··· Source passage ···

I thank you in advance for your annotating assistance. And so, back to work.

P.S. Anyone else notice the change in font size on the site today? Things look much smaller...

Susanna  •  Link

A Government in Chaos

The "Council" is the Council of State (of which Sir Arthur Haselrig was a member and past President), which had been created by Oliver Cromwell as a replacement for the old Privy Council.

I suspect, although I do not know, that a position as clerk to the Council of State would have been a lateral move for Pepys. It might even have been a promotion. Pepys' reluctance to take the new job may have been the result of a possible difference in pay in the two posts, or from a fear of having not one but two patrons (Lord Montague and Mr. Downing), whose interests might be in conflict. Or, with the government in chaos, he may have feared that the Council of State would be dissolved, and he would be without a job. The navy, however, would still need clerks no matter whose government was in power.

David Quidnunc  •  Link

Tomalin's book answers Todd B's questions

Downing hasn't dismissed Pepys. He does seem to be dropping broad hints that it would be in Pepys's best interests to leave. (As I've said, I don't think he's comfortable having Montagu's man on his staff but doesn't want to offend Montagu -- my opinion, not Tomalin's.)

···

Activity 1:
Can you sum up the Pepys commentary in two sentences?

··· Data for review ···

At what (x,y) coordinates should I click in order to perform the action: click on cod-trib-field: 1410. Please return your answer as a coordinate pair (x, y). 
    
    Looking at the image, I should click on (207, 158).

···
··· Data for review ···

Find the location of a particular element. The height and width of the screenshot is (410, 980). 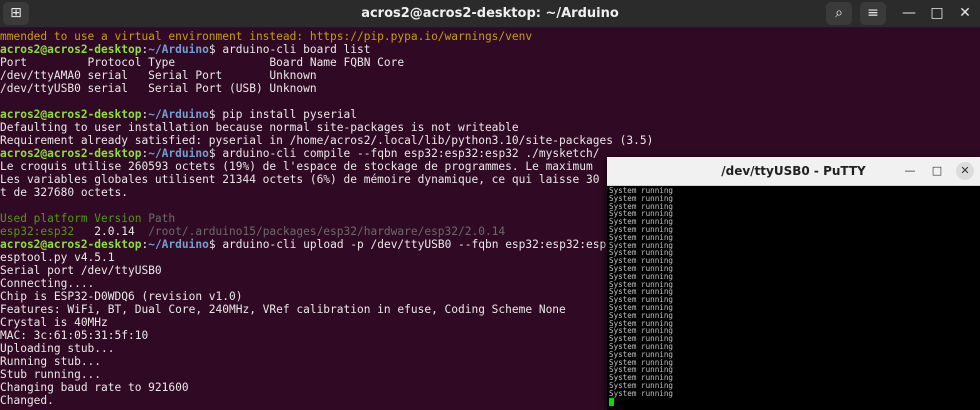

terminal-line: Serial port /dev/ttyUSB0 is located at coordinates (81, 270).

···
··· Data for review ···

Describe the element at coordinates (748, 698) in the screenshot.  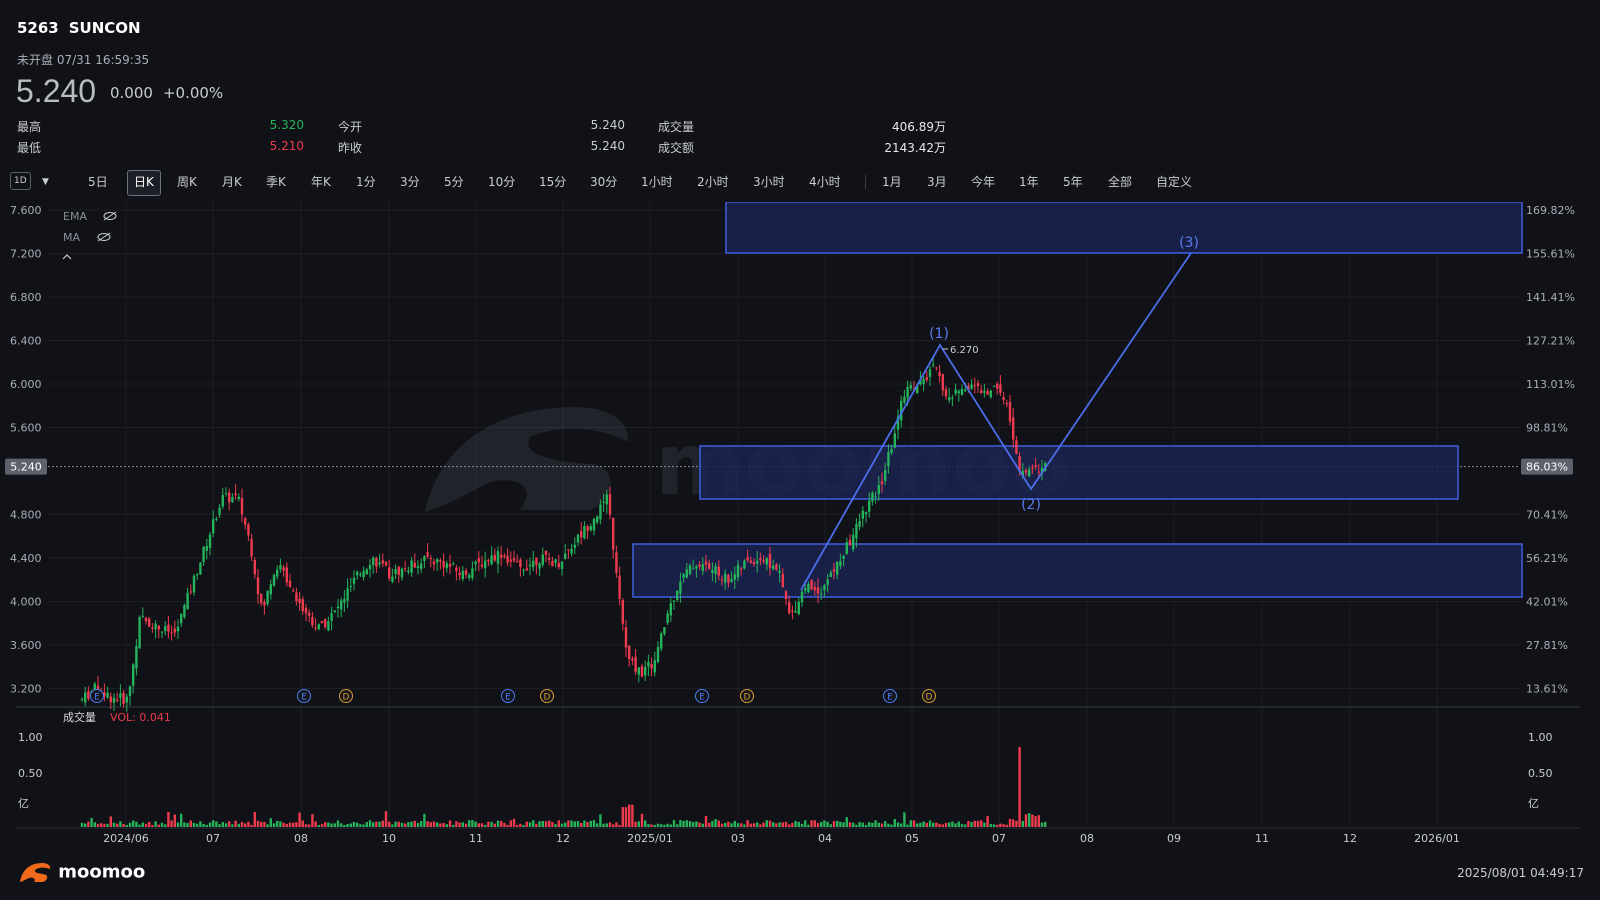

···

Activity 2:
Could you rewrite the listing lines between the line holding "At what (x,y)" and the line holding "Looking at the", inclusive, as a JSON list of strings with one string per line and blank lines omitted?

Exercise response 1:
The Council in question is the Council of State, which Oliver Cromwell created to replace the old Privy Council. Pepys may have been reluctant to take a clerkship there because of a possible difference in pay, a fear of serving two patrons with conflicting interests, or a worry that the Council would be dissolved, while Downing has not dismissed Pepys but seems to be dropping broad hints that leaving would be in Pepys's best interests.

Exercise response 2:
[
  "At what (x,y) coordinates should I click in order to perform the action: click on cod-trib-field: 1410. Please return your answer as a coordinate pair (x, y). ",
  "    Looking at the image, I should click on (207, 158)."
]